▶ _Job_: Present the items from the line containing "Αρχική σελίδα (59, 262)" through the end of the items as a Markdown table with columns No. and Line, numbering each row, skipping blank lines and leaving out the pictures.

— start Data for this exercise —

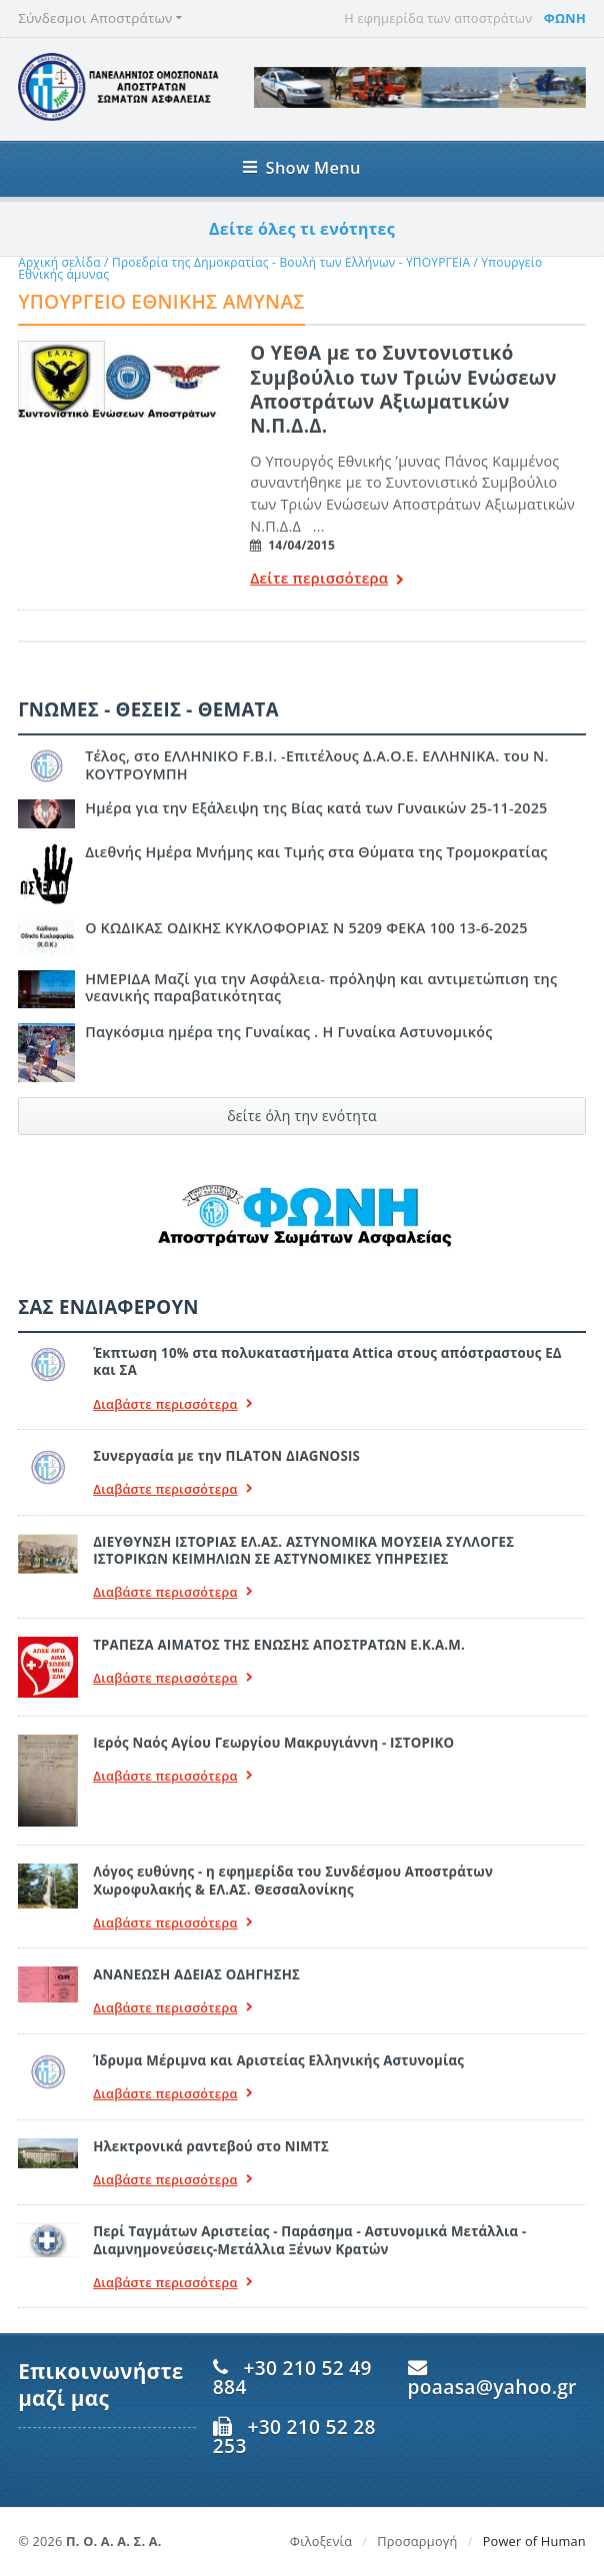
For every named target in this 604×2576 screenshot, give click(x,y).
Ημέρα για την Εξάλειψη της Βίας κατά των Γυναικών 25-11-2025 (316, 807)
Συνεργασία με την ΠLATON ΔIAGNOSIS (226, 1456)
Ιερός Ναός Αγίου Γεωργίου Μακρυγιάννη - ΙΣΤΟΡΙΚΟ (273, 1743)
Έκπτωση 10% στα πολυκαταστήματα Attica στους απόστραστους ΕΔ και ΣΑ (327, 1361)
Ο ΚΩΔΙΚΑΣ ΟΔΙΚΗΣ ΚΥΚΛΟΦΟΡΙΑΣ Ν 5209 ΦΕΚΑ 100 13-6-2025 (306, 927)
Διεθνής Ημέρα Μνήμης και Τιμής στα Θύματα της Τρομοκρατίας (316, 851)
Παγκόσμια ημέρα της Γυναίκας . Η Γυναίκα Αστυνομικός (288, 1031)
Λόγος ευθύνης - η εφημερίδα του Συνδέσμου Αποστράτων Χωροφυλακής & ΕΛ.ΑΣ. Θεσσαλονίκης (293, 1880)
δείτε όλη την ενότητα (302, 1115)
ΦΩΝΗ (565, 18)
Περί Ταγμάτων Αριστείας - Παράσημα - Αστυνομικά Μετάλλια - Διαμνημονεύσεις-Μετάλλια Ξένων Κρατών (309, 2239)
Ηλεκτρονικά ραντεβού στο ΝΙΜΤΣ (211, 2146)
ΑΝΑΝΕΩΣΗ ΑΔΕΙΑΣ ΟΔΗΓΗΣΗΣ (196, 1974)
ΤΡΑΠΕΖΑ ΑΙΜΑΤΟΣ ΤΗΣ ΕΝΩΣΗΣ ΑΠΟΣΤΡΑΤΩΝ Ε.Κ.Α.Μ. (279, 1645)
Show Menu (301, 167)
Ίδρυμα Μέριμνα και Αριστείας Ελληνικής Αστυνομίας (278, 2060)
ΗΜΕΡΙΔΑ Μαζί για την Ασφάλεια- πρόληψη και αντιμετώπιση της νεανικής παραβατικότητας (321, 987)
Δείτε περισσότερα (327, 580)
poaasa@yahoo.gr (492, 2386)
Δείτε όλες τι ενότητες (302, 229)
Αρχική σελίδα (59, 262)
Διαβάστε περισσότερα (173, 1404)
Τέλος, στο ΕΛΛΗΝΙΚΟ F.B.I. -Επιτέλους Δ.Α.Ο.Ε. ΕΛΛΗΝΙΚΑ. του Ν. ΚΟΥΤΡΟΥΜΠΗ (317, 764)
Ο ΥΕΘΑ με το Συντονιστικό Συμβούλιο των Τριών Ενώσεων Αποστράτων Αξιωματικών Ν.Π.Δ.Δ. (403, 389)
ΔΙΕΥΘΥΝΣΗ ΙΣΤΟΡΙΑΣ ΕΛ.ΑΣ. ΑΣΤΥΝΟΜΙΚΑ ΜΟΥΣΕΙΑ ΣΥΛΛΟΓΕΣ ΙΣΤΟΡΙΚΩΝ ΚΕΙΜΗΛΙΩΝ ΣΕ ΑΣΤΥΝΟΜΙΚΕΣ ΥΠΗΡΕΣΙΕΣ (303, 1550)
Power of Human (534, 2541)
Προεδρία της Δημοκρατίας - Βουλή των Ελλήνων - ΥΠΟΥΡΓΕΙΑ (292, 262)
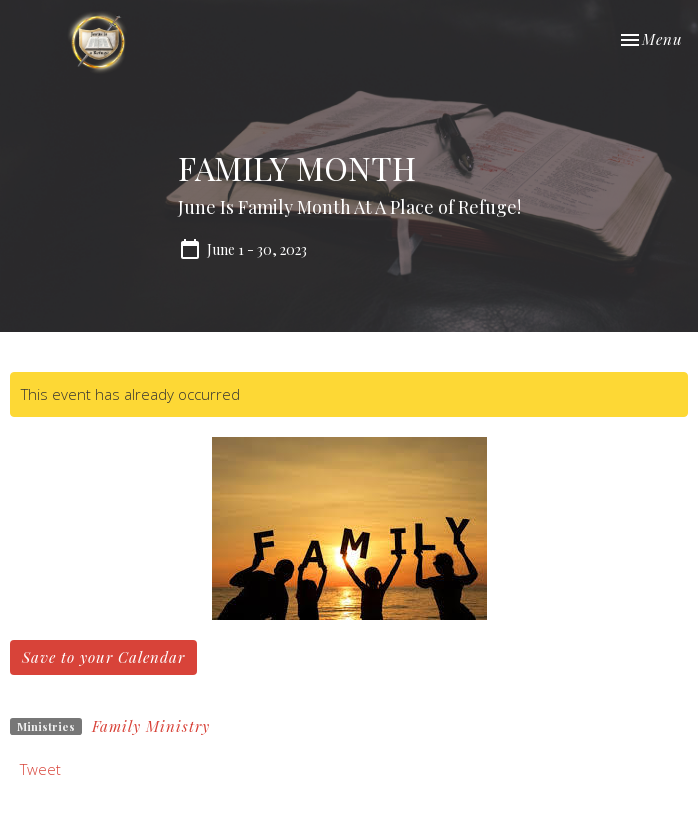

— end Data for this exercise —

▶ _Response to the task_:
| No. | Line |
|---|---|
| 1 | Αρχική σελίδα (59, 262) |
| 2 | Διαβάστε περισσότερα (173, 1404) |
| 3 | Τέλος, στο ΕΛΛΗΝΙΚΟ F.B.I. -Επιτέλους Δ.Α.Ο.Ε. ΕΛΛΗΝΙΚΑ. του Ν. ΚΟΥΤΡΟΥΜΠΗ (317, 764) |
| 4 | Ο ΥΕΘΑ με το Συντονιστικό Συμβούλιο των Τριών Ενώσεων Αποστράτων Αξιωματικών Ν.Π.Δ.Δ. (403, 389) |
| 5 | ΔΙΕΥΘΥΝΣΗ ΙΣΤΟΡΙΑΣ ΕΛ.ΑΣ. ΑΣΤΥΝΟΜΙΚΑ ΜΟΥΣΕΙΑ ΣΥΛΛΟΓΕΣ ΙΣΤΟΡΙΚΩΝ ΚΕΙΜΗΛΙΩΝ ΣΕ ΑΣΤΥΝΟΜΙΚΕΣ ΥΠΗΡΕΣΙΕΣ (303, 1550) |
| 6 | Power of Human (534, 2541) |
| 7 | Προεδρία της Δημοκρατίας - Βουλή των Ελλήνων - ΥΠΟΥΡΓΕΙΑ (292, 262) |